====== PROVIDED TEXT

# International Banking



## Raditude (Oct 28, 2012)

I'm wanting to do online freelance business. The clients will mostly be from America, and I will be paid in US Dollars. What I want is a bank that can accept deposits of US Dollars from Square Card Reader, Paypal or other forms of payment, and for that money to be converted into Pesos, so I can spend it freely in Mexico, with little to no fees.

Does anyone know of any banks that offer this?


----------



## joaquinx (Jul 3, 2010)

Part of the registration for the Square Card Reader is linking it to your bank account. Paypal also links to your bank account.

As for conversion, Bank of America's debit card can be used with a Santander ATM in Mexico to withdraw Pesos without fees from either bank, i.e., it's free.


----------



## Raditude (Oct 28, 2012)

============
====== INFORMATION SUPPLIED

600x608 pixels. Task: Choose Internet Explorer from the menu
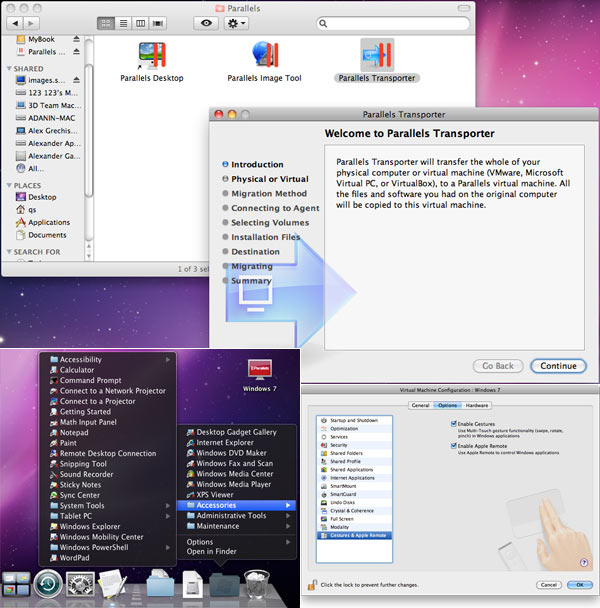[225, 442]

============

> TASK PROMPT
Extend the international banking thread from the point where it stops. The lines have no connection to the text and stand as separate material.

> ANSWER TO THE TASK
How widespread are Santander ATMs in the Quintana Roo/Cancun area?


----------



## joaquinx (Jul 3, 2010)

Raditude said:


> How widespread are Santander ATMs in the Quintana Roo/Cancun area?


Mapa Santander


----------



## Isla Verde (Oct 19, 2011)

joaquinx said:


> As for conversion, Bank of America's debit card can be used with a Santander ATM in Mexico to withdraw Pesos without fees from either bank, i.e., it's free.


You can also use a BOA card to withdraw pesos from any Scotia Bank ATM without fees being charged, and the exchange rate is good.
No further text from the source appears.